### [Exercise]
According to the court opinion below, on what date was the sexual predator classification hearing held?

Extract section start

State v. Logan, 07ap-296 (9-28-2007)

2007 Ohio 5158
CourtOhio Court of Appeals
DecidedSeptember 28, 2007
DocketNo. 07AP-296.
StatusPublished

This text of 2007 Ohio 5158 (State v. Logan, 07ap-296 (9-28-2007)) is published on Counsel Stack Legal Research, covering Ohio Court of Appeals primary law. Counsel Stack provides free access to over 12 million legal documents including statutes, case law, regulations, and constitutions.

Bluebook
State v. Logan, 07ap-296 (9-28-2007), 2007 Ohio 5158 (Ohio Ct. App. 2007).

Opinion

OPINION
{¶ 1} Defendant-appellant, Lorenzo Logan ("appellant'), appeals from the judgment of the Franklin County Court of Common Pleas finding him to be a sexual predator pursuant to R.C. 2950.09.

{¶ 2} In 1986, after a jury rendered a verdict of guilty, appellant was convicted of one count of kidnapping and two counts of rape. Appellant was sentenced to an aggregate indeterminate term of 12 to 50 years. This court affirmed appellant's convictions on April 28, 1988.State v. Logan (Apr. 28, 1988), Franklin App. No. 87AP- *Page 2 633. A sexual predator classification hearing was held on March 22, 2007. According to the hearing transcript, the original trial transcript of the underlying convictions was not available; therefore, the state called appellant as a witness, and submitted the appellate decision affirming appellant's convictions. According to Logan:

* * *On June 20, 1986, at approximately midnight, the victim received a call from appellant's nephew saying that he needed a ride. When she arrived, the nephew directed her to a house where she was to meet appellant and another man. The three men took the victim's car keys from her, threw her into the back seat, and appellant's nephew proceeded to drive the car at a high rate of speed. Walker, appellant's friend, tried to touch her and when she protested, he tried to throw her out of the moving car. Eventually the car broke down on I-71. Appellant then forced the victim to perform fellatio on him and then all three men took turns raping her. Afterward, appellant's nephew left the scene. When Walker was attempting to rape her again, a police cruiser arrived. The Columbus police officer testified he came upon the scene at approximately 3:30 a.m. when he noticed flashers on a car which was sitting at the berm of I-71. He noticed someone slumped behind the wheel and two people who appeared to be dressing in the back seat. As the victim got out from the car to approach the policeman, the two men who were with her ran from the scene. The police officer described the victim as hysterical, and she was taken to the hospital immediately. A criminologist testified that she detected sperm on a slide obtained from the victim's vaginal examination. However, no semen or fingerprints were found in the victim's car.

{¶ 3} After consideration of appellant's testimony, his prior record, the facts as taken from the appellate decision and acknowledged by appellant, the court classified appellant as a sexual predator.

Extract section end
Entries shown section start

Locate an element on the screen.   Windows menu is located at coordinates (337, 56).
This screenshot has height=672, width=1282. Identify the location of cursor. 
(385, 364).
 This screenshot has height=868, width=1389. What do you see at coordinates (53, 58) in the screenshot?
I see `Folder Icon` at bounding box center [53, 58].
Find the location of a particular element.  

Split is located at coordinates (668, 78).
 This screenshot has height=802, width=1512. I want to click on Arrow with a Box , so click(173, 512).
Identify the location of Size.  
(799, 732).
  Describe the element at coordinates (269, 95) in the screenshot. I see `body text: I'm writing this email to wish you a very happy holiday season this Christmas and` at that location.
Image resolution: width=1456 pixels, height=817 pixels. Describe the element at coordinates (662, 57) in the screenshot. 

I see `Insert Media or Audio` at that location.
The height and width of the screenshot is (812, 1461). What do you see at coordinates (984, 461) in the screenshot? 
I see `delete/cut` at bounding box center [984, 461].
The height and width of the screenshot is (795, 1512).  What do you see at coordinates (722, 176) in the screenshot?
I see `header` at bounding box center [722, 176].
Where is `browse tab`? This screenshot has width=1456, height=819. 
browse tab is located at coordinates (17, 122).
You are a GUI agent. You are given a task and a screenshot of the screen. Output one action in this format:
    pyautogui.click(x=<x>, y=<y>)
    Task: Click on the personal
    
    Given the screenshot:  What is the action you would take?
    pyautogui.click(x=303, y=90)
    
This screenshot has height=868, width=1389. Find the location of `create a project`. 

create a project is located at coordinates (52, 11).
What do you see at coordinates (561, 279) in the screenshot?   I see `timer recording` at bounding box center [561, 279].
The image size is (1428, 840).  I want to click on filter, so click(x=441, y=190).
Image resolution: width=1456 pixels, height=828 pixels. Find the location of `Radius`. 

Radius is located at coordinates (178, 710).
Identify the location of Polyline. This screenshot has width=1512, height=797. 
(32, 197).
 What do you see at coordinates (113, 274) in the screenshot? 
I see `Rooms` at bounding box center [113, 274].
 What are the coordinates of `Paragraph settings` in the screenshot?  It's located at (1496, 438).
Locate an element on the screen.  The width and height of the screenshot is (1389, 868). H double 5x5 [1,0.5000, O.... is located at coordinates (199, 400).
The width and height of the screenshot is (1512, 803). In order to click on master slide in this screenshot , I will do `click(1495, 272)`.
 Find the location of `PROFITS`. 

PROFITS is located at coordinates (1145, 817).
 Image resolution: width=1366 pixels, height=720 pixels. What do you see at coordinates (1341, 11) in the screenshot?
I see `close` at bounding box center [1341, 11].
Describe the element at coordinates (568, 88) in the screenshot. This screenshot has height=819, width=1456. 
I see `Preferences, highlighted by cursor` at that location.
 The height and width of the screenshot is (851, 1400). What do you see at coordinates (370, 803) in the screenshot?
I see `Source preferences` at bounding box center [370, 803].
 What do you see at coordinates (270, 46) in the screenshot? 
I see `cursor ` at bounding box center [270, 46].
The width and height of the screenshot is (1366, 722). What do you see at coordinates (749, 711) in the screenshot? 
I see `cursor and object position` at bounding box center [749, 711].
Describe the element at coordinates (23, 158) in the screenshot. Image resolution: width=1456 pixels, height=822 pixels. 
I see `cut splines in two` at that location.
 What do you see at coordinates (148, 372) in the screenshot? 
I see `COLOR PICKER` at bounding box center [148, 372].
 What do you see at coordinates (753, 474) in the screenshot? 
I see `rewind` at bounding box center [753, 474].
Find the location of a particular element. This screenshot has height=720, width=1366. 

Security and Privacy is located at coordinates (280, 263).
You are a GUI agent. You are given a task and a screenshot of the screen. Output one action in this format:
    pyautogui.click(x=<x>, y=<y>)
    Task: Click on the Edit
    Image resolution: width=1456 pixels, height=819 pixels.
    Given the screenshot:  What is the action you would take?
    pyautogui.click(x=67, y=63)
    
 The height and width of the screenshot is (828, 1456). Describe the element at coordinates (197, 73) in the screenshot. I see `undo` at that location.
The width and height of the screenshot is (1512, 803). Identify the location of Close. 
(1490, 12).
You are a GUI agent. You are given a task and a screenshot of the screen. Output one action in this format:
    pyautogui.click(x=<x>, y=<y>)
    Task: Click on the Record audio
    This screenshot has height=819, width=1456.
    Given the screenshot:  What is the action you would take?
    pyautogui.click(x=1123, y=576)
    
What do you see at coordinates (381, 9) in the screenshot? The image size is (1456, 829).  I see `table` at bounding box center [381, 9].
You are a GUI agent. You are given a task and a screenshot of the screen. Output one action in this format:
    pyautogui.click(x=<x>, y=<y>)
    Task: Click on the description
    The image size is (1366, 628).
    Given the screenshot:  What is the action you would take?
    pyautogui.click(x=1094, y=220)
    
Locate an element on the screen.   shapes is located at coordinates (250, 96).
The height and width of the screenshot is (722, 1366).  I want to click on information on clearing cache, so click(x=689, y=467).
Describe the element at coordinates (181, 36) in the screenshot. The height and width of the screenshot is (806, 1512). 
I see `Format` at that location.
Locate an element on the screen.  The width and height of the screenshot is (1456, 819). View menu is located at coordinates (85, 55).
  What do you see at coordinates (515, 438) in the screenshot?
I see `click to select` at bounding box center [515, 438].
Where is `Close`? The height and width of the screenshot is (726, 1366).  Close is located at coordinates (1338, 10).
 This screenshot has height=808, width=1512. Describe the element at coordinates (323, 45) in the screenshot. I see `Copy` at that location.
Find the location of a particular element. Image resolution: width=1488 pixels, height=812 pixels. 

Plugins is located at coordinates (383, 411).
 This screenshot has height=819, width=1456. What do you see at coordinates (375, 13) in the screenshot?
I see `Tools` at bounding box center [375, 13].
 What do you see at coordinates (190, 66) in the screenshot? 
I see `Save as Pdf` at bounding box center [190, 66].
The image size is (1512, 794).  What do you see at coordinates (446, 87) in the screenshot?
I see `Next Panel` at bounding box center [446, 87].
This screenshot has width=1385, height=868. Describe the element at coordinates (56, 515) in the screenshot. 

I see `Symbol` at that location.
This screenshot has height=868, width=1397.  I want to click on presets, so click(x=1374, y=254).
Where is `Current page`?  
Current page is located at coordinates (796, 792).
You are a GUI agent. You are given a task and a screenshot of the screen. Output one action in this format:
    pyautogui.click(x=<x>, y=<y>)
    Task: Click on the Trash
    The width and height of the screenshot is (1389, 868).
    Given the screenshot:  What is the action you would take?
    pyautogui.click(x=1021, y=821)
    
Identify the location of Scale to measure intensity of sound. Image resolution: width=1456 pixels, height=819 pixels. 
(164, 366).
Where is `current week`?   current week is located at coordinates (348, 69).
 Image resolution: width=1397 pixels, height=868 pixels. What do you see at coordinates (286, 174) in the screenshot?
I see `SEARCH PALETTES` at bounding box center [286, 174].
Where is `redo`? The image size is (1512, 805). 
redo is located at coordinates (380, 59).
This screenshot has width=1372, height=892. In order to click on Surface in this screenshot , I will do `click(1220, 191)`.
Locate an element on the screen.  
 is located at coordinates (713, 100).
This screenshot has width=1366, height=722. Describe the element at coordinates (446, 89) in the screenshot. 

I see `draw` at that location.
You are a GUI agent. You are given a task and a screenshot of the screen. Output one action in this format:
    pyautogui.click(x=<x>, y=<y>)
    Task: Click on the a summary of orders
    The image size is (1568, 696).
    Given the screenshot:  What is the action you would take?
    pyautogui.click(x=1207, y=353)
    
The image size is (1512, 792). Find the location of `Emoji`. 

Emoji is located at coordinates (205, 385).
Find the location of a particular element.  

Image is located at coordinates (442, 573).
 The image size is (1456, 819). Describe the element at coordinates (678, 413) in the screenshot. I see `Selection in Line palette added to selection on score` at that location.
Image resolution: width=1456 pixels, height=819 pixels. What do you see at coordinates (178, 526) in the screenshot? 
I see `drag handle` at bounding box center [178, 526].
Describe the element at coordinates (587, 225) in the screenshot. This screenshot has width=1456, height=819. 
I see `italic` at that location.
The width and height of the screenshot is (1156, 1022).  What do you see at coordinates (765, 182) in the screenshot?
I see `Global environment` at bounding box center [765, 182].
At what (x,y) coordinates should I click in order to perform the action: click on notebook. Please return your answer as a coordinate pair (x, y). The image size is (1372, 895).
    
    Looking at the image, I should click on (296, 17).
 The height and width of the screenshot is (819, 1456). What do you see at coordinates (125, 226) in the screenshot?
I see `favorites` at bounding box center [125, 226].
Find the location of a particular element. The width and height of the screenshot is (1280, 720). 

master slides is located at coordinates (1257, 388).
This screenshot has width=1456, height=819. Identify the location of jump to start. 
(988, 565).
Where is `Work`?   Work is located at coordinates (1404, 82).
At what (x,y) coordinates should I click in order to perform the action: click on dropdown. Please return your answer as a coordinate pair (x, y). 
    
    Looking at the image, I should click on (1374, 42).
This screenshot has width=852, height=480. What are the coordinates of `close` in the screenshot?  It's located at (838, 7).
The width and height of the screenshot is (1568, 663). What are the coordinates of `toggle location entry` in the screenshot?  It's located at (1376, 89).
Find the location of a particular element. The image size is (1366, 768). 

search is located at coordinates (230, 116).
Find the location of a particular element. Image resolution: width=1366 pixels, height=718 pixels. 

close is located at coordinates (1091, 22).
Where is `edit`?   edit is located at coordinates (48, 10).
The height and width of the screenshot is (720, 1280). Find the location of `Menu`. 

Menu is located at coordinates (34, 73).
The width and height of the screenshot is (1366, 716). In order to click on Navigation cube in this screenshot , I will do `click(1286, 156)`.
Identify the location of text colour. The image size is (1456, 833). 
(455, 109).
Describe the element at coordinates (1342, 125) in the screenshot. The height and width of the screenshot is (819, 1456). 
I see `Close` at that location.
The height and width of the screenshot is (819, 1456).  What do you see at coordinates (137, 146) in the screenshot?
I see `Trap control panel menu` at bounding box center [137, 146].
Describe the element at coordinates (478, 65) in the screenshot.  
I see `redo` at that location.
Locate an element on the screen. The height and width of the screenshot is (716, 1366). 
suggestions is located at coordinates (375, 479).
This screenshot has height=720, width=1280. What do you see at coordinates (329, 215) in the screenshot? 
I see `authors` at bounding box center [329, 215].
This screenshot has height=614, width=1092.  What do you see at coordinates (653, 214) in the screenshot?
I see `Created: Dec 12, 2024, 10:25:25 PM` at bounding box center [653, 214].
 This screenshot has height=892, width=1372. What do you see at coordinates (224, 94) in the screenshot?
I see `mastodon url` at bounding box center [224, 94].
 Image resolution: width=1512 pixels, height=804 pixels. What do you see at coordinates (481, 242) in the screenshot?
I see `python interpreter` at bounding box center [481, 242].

Entries shown section end

### [Answer for the task]
March 22, 2007